The whole listing below must be repeated exactly.
BEGIN
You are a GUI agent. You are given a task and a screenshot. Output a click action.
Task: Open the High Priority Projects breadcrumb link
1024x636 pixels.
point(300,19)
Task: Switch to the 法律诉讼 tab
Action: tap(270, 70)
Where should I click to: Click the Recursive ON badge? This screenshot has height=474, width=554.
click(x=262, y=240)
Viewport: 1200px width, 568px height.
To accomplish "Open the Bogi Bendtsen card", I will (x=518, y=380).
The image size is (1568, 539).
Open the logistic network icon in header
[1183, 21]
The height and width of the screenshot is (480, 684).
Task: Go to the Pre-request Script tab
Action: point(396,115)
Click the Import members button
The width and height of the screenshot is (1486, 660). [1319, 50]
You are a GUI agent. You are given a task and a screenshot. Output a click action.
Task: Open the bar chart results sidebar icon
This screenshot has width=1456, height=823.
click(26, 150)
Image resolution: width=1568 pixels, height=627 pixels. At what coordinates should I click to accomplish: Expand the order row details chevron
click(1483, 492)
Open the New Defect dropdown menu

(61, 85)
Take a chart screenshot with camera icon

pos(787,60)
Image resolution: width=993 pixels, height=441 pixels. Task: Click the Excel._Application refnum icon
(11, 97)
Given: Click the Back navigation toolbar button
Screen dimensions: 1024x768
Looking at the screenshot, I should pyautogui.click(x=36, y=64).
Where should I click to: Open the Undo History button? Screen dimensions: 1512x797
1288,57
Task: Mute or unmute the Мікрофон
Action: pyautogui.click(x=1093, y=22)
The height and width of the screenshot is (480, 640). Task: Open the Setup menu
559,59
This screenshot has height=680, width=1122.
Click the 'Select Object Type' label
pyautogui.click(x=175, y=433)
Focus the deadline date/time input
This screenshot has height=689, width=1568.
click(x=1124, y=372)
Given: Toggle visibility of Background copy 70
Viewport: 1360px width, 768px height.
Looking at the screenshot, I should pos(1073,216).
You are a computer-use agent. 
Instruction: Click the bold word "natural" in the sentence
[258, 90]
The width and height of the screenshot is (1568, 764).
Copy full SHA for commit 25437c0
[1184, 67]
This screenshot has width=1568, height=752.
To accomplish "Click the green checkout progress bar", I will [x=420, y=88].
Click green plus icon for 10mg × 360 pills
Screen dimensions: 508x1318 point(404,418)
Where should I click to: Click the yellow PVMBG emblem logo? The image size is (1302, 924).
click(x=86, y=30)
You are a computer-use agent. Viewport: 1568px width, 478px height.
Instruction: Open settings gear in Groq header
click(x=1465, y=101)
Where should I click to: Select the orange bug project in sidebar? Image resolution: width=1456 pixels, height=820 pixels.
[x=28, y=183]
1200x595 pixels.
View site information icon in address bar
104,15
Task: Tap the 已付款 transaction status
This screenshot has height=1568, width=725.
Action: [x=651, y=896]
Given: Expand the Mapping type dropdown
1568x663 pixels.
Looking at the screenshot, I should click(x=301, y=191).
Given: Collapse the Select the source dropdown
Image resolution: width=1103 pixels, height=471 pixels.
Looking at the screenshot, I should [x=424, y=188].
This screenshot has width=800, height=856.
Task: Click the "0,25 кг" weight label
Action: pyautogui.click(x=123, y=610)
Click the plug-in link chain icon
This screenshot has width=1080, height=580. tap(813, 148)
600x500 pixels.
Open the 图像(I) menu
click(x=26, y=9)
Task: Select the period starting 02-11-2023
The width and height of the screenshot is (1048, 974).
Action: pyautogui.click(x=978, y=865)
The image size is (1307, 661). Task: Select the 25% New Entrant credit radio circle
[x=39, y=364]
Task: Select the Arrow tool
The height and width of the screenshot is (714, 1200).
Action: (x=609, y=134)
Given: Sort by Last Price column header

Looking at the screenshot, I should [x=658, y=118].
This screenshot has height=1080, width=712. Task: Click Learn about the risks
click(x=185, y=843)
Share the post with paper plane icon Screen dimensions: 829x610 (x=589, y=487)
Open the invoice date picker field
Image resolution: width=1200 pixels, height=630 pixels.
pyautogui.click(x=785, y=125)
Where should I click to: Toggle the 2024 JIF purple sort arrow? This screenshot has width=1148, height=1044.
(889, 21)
END
Result:
You are a GUI agent. You are given a task and a screenshot. Output a click action.
Task: Open the High Priority Projects breadcrumb link
1024x636 pixels.
point(300,19)
Task: Switch to the 法律诉讼 tab
Action: tap(270, 70)
Where should I click to: Click the Recursive ON badge? This screenshot has height=474, width=554.
click(x=262, y=240)
Viewport: 1200px width, 568px height.
To accomplish "Open the Bogi Bendtsen card", I will (x=518, y=380).
The image size is (1568, 539).
Open the logistic network icon in header
[1183, 21]
The height and width of the screenshot is (480, 684).
Task: Go to the Pre-request Script tab
Action: point(396,115)
Click the Import members button
The width and height of the screenshot is (1486, 660). [1319, 50]
You are a GUI agent. You are given a task and a screenshot. Output a click action.
Task: Open the bar chart results sidebar icon
This screenshot has width=1456, height=823.
click(26, 150)
Image resolution: width=1568 pixels, height=627 pixels. At what coordinates should I click to accomplish: Expand the order row details chevron
click(1483, 492)
Open the New Defect dropdown menu

(61, 85)
Take a chart screenshot with camera icon

pos(787,60)
Image resolution: width=993 pixels, height=441 pixels. Task: Click the Excel._Application refnum icon
(11, 97)
Given: Click the Back navigation toolbar button
Screen dimensions: 1024x768
Looking at the screenshot, I should pyautogui.click(x=36, y=64).
Where should I click to: Open the Undo History button? Screen dimensions: 1512x797
1288,57
Task: Mute or unmute the Мікрофон
Action: pyautogui.click(x=1093, y=22)
The height and width of the screenshot is (480, 640). Task: Open the Setup menu
559,59
This screenshot has height=680, width=1122.
Click the 'Select Object Type' label
pyautogui.click(x=175, y=433)
Focus the deadline date/time input
This screenshot has height=689, width=1568.
click(x=1124, y=372)
Given: Toggle visibility of Background copy 70
Viewport: 1360px width, 768px height.
Looking at the screenshot, I should pos(1073,216).
You are a computer-use agent. 
Instruction: Click the bold word "natural" in the sentence
[258, 90]
The width and height of the screenshot is (1568, 764).
Copy full SHA for commit 25437c0
[1184, 67]
This screenshot has width=1568, height=752.
To accomplish "Click the green checkout progress bar", I will [x=420, y=88].
Click green plus icon for 10mg × 360 pills
Screen dimensions: 508x1318 point(404,418)
Where should I click to: Click the yellow PVMBG emblem logo? The image size is (1302, 924).
click(x=86, y=30)
You are a computer-use agent. Viewport: 1568px width, 478px height.
Instruction: Open settings gear in Groq header
click(x=1465, y=101)
Where should I click to: Select the orange bug project in sidebar? Image resolution: width=1456 pixels, height=820 pixels.
[x=28, y=183]
1200x595 pixels.
View site information icon in address bar
104,15
Task: Tap the 已付款 transaction status
This screenshot has height=1568, width=725.
Action: [x=651, y=896]
Given: Expand the Mapping type dropdown
1568x663 pixels.
Looking at the screenshot, I should click(x=301, y=191).
Given: Collapse the Select the source dropdown
Image resolution: width=1103 pixels, height=471 pixels.
Looking at the screenshot, I should [x=424, y=188].
This screenshot has width=800, height=856.
Task: Click the "0,25 кг" weight label
Action: pyautogui.click(x=123, y=610)
Click the plug-in link chain icon
This screenshot has width=1080, height=580. tap(813, 148)
600x500 pixels.
Open the 图像(I) menu
click(x=26, y=9)
Task: Select the period starting 02-11-2023
The width and height of the screenshot is (1048, 974).
Action: pyautogui.click(x=978, y=865)
The image size is (1307, 661). Task: Select the 25% New Entrant credit radio circle
[x=39, y=364]
Task: Select the Arrow tool
The height and width of the screenshot is (714, 1200).
Action: (x=609, y=134)
Given: Sort by Last Price column header

Looking at the screenshot, I should [x=658, y=118].
This screenshot has height=1080, width=712. Task: Click Learn about the risks
click(x=185, y=843)
Share the post with paper plane icon Screen dimensions: 829x610 (x=589, y=487)
Open the invoice date picker field
Image resolution: width=1200 pixels, height=630 pixels.
pyautogui.click(x=785, y=125)
Where should I click to: Toggle the 2024 JIF purple sort arrow? This screenshot has width=1148, height=1044.
(889, 21)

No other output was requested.